··· Records provided
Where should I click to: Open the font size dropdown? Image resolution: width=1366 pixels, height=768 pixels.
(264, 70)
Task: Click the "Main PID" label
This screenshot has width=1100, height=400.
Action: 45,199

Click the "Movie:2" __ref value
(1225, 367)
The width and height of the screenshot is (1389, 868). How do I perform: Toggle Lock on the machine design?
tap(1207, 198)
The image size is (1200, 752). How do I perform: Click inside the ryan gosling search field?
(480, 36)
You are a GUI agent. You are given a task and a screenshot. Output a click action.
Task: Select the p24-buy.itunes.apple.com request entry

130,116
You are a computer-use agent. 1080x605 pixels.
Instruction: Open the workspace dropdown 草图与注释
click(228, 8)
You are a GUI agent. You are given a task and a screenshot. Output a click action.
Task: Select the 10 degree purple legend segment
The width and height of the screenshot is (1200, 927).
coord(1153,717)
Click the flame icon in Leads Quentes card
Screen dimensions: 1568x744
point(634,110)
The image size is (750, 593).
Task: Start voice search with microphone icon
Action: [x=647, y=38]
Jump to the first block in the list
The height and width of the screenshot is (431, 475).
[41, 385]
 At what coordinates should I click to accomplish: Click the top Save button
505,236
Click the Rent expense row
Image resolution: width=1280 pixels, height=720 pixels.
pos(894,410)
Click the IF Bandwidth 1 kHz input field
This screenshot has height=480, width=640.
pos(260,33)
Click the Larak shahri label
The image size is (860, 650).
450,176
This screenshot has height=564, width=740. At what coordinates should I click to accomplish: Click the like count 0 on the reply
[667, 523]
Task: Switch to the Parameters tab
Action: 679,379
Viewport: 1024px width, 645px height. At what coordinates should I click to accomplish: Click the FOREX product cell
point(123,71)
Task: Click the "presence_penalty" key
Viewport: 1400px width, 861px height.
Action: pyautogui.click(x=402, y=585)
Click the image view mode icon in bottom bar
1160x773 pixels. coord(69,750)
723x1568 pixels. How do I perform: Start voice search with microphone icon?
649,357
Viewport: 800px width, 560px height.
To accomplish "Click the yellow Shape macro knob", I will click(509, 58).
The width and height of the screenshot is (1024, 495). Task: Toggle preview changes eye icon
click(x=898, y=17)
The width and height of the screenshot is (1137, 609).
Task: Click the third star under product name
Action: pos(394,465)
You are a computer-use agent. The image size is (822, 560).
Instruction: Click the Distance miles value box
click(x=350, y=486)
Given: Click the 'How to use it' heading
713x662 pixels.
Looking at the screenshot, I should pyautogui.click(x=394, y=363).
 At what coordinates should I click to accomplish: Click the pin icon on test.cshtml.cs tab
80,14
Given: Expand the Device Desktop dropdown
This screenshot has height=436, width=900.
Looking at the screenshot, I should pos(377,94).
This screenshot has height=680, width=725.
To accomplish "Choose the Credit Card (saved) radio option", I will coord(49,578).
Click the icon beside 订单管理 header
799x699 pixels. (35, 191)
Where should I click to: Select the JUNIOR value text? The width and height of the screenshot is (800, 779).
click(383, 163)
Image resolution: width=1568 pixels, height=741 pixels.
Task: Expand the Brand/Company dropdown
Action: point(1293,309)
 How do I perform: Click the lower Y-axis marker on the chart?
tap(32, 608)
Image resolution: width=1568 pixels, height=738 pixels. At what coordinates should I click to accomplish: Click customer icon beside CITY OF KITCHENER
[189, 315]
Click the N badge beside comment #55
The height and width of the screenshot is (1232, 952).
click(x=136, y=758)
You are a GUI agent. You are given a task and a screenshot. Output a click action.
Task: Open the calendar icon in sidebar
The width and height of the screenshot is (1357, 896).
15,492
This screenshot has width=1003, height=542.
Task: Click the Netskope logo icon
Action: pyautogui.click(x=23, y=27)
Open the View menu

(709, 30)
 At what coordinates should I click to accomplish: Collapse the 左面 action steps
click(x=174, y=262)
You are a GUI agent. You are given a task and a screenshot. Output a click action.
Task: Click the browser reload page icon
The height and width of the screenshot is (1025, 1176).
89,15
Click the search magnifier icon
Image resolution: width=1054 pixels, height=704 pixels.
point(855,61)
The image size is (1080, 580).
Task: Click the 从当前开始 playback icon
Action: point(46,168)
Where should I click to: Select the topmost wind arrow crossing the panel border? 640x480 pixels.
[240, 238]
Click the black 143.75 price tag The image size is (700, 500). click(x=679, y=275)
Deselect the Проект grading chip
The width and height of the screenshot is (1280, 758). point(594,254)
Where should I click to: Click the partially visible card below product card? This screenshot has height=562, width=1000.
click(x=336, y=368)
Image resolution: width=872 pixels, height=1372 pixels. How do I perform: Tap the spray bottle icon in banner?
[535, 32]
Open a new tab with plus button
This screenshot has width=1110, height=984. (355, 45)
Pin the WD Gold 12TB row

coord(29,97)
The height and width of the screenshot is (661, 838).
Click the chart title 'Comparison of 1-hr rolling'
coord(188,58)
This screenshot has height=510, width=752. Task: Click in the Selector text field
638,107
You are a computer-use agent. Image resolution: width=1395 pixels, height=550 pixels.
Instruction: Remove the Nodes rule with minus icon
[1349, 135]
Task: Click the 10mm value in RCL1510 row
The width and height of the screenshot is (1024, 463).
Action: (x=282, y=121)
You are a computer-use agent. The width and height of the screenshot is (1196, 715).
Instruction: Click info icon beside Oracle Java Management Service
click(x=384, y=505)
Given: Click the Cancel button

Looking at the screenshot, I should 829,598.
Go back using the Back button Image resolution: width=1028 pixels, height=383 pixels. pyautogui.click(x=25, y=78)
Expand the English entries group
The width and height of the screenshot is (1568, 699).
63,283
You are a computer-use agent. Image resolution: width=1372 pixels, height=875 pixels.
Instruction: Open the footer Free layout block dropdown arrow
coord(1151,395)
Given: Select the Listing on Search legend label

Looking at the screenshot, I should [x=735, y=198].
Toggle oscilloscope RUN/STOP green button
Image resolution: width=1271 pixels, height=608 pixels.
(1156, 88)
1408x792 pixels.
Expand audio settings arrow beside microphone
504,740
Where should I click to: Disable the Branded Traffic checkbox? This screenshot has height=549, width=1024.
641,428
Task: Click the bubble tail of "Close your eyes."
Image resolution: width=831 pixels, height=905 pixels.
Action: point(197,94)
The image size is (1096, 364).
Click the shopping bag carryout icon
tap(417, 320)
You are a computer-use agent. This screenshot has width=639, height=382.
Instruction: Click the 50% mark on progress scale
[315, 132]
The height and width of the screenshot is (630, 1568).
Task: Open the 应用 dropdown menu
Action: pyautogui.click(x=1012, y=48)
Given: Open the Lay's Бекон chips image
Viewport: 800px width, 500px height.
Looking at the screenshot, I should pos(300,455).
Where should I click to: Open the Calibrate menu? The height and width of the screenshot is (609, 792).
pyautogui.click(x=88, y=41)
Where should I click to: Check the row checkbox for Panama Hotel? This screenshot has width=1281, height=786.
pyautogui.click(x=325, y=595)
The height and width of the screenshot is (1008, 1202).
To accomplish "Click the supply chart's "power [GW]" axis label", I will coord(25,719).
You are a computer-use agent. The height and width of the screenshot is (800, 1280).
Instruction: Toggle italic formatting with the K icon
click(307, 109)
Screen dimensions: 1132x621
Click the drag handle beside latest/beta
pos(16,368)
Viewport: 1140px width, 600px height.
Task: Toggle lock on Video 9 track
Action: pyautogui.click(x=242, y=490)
······
= What the exercise asks =
Give back every entry, word for word.

= Response below =
Where should I click to: Open the font size dropdown? Image resolution: width=1366 pixels, height=768 pixels.
(264, 70)
Task: Click the "Main PID" label
This screenshot has width=1100, height=400.
Action: 45,199

Click the "Movie:2" __ref value
(1225, 367)
The width and height of the screenshot is (1389, 868). How do I perform: Toggle Lock on the machine design?
tap(1207, 198)
The image size is (1200, 752). How do I perform: Click inside the ryan gosling search field?
(480, 36)
You are a GUI agent. You are given a task and a screenshot. Output a click action.
Task: Select the p24-buy.itunes.apple.com request entry

130,116
You are a computer-use agent. 1080x605 pixels.
Instruction: Open the workspace dropdown 草图与注释
click(228, 8)
You are a GUI agent. You are given a task and a screenshot. Output a click action.
Task: Select the 10 degree purple legend segment
The width and height of the screenshot is (1200, 927).
coord(1153,717)
Click the flame icon in Leads Quentes card
Screen dimensions: 1568x744
point(634,110)
The image size is (750, 593).
Task: Start voice search with microphone icon
Action: [x=647, y=38]
Jump to the first block in the list
The height and width of the screenshot is (431, 475).
[41, 385]
 At what coordinates should I click to accomplish: Click the top Save button
505,236
Click the Rent expense row
Image resolution: width=1280 pixels, height=720 pixels.
pos(894,410)
Click the IF Bandwidth 1 kHz input field
This screenshot has height=480, width=640.
pos(260,33)
Click the Larak shahri label
The image size is (860, 650).
450,176
This screenshot has height=564, width=740. At what coordinates should I click to accomplish: Click the like count 0 on the reply
[667, 523]
Task: Switch to the Parameters tab
Action: 679,379
Viewport: 1024px width, 645px height. At what coordinates should I click to accomplish: Click the FOREX product cell
point(123,71)
Task: Click the "presence_penalty" key
Viewport: 1400px width, 861px height.
Action: pyautogui.click(x=402, y=585)
Click the image view mode icon in bottom bar
1160x773 pixels. coord(69,750)
723x1568 pixels. How do I perform: Start voice search with microphone icon?
649,357
Viewport: 800px width, 560px height.
To accomplish "Click the yellow Shape macro knob", I will click(509, 58).
The width and height of the screenshot is (1024, 495). Task: Toggle preview changes eye icon
click(x=898, y=17)
The width and height of the screenshot is (1137, 609).
Task: Click the third star under product name
Action: pos(394,465)
You are a computer-use agent. The image size is (822, 560).
Instruction: Click the Distance miles value box
click(x=350, y=486)
Given: Click the 'How to use it' heading
713x662 pixels.
Looking at the screenshot, I should pyautogui.click(x=394, y=363).
 At what coordinates should I click to accomplish: Click the pin icon on test.cshtml.cs tab
80,14
Given: Expand the Device Desktop dropdown
This screenshot has height=436, width=900.
Looking at the screenshot, I should pos(377,94).
This screenshot has height=680, width=725.
To accomplish "Choose the Credit Card (saved) radio option", I will coord(49,578).
Click the icon beside 订单管理 header
799x699 pixels. (35, 191)
Where should I click to: Select the JUNIOR value text? The width and height of the screenshot is (800, 779).
click(383, 163)
Image resolution: width=1568 pixels, height=741 pixels.
Task: Expand the Brand/Company dropdown
Action: point(1293,309)
 How do I perform: Click the lower Y-axis marker on the chart?
tap(32, 608)
Image resolution: width=1568 pixels, height=738 pixels. At what coordinates should I click to accomplish: Click customer icon beside CITY OF KITCHENER
[189, 315]
Click the N badge beside comment #55
The height and width of the screenshot is (1232, 952).
click(x=136, y=758)
You are a GUI agent. You are given a task and a screenshot. Output a click action.
Task: Open the calendar icon in sidebar
The width and height of the screenshot is (1357, 896).
15,492
This screenshot has width=1003, height=542.
Task: Click the Netskope logo icon
Action: pyautogui.click(x=23, y=27)
Open the View menu

(709, 30)
 At what coordinates should I click to accomplish: Collapse the 左面 action steps
click(x=174, y=262)
You are a GUI agent. You are given a task and a screenshot. Output a click action.
Task: Click the browser reload page icon
The height and width of the screenshot is (1025, 1176).
89,15
Click the search magnifier icon
Image resolution: width=1054 pixels, height=704 pixels.
point(855,61)
The image size is (1080, 580).
Task: Click the 从当前开始 playback icon
Action: point(46,168)
Where should I click to: Select the topmost wind arrow crossing the panel border? 640x480 pixels.
[240, 238]
Click the black 143.75 price tag The image size is (700, 500). click(x=679, y=275)
Deselect the Проект grading chip
The width and height of the screenshot is (1280, 758). point(594,254)
Where should I click to: Click the partially visible card below product card? This screenshot has height=562, width=1000.
click(x=336, y=368)
Image resolution: width=872 pixels, height=1372 pixels. How do I perform: Tap the spray bottle icon in banner?
[535, 32]
Open a new tab with plus button
This screenshot has width=1110, height=984. (355, 45)
Pin the WD Gold 12TB row

coord(29,97)
The height and width of the screenshot is (661, 838).
Click the chart title 'Comparison of 1-hr rolling'
coord(188,58)
This screenshot has height=510, width=752. Task: Click in the Selector text field
638,107
You are a computer-use agent. Image resolution: width=1395 pixels, height=550 pixels.
Instruction: Remove the Nodes rule with minus icon
[1349, 135]
Task: Click the 10mm value in RCL1510 row
The width and height of the screenshot is (1024, 463).
Action: (x=282, y=121)
You are a computer-use agent. The width and height of the screenshot is (1196, 715).
Instruction: Click info icon beside Oracle Java Management Service
click(x=384, y=505)
Given: Click the Cancel button

Looking at the screenshot, I should 829,598.
Go back using the Back button Image resolution: width=1028 pixels, height=383 pixels. pyautogui.click(x=25, y=78)
Expand the English entries group
The width and height of the screenshot is (1568, 699).
63,283
You are a computer-use agent. Image resolution: width=1372 pixels, height=875 pixels.
Instruction: Open the footer Free layout block dropdown arrow
coord(1151,395)
Given: Select the Listing on Search legend label

Looking at the screenshot, I should [x=735, y=198].
Toggle oscilloscope RUN/STOP green button
Image resolution: width=1271 pixels, height=608 pixels.
(1156, 88)
1408x792 pixels.
Expand audio settings arrow beside microphone
504,740
Where should I click to: Disable the Branded Traffic checkbox? This screenshot has height=549, width=1024.
641,428
Task: Click the bubble tail of "Close your eyes."
Image resolution: width=831 pixels, height=905 pixels.
Action: point(197,94)
The image size is (1096, 364).
Click the shopping bag carryout icon
tap(417, 320)
You are a computer-use agent. This screenshot has width=639, height=382.
Instruction: Click the 50% mark on progress scale
[315, 132]
The height and width of the screenshot is (630, 1568).
Task: Open the 应用 dropdown menu
Action: pyautogui.click(x=1012, y=48)
Given: Open the Lay's Бекон chips image
Viewport: 800px width, 500px height.
Looking at the screenshot, I should pos(300,455).
Where should I click to: Open the Calibrate menu? The height and width of the screenshot is (609, 792).
pyautogui.click(x=88, y=41)
Where should I click to: Check the row checkbox for Panama Hotel? This screenshot has width=1281, height=786.
pyautogui.click(x=325, y=595)
The height and width of the screenshot is (1008, 1202).
To accomplish "Click the supply chart's "power [GW]" axis label", I will coord(25,719).
You are a computer-use agent. The height and width of the screenshot is (800, 1280).
Instruction: Toggle italic formatting with the K icon
click(307, 109)
Screen dimensions: 1132x621
Click the drag handle beside latest/beta
pos(16,368)
Viewport: 1140px width, 600px height.
Task: Toggle lock on Video 9 track
Action: pyautogui.click(x=242, y=490)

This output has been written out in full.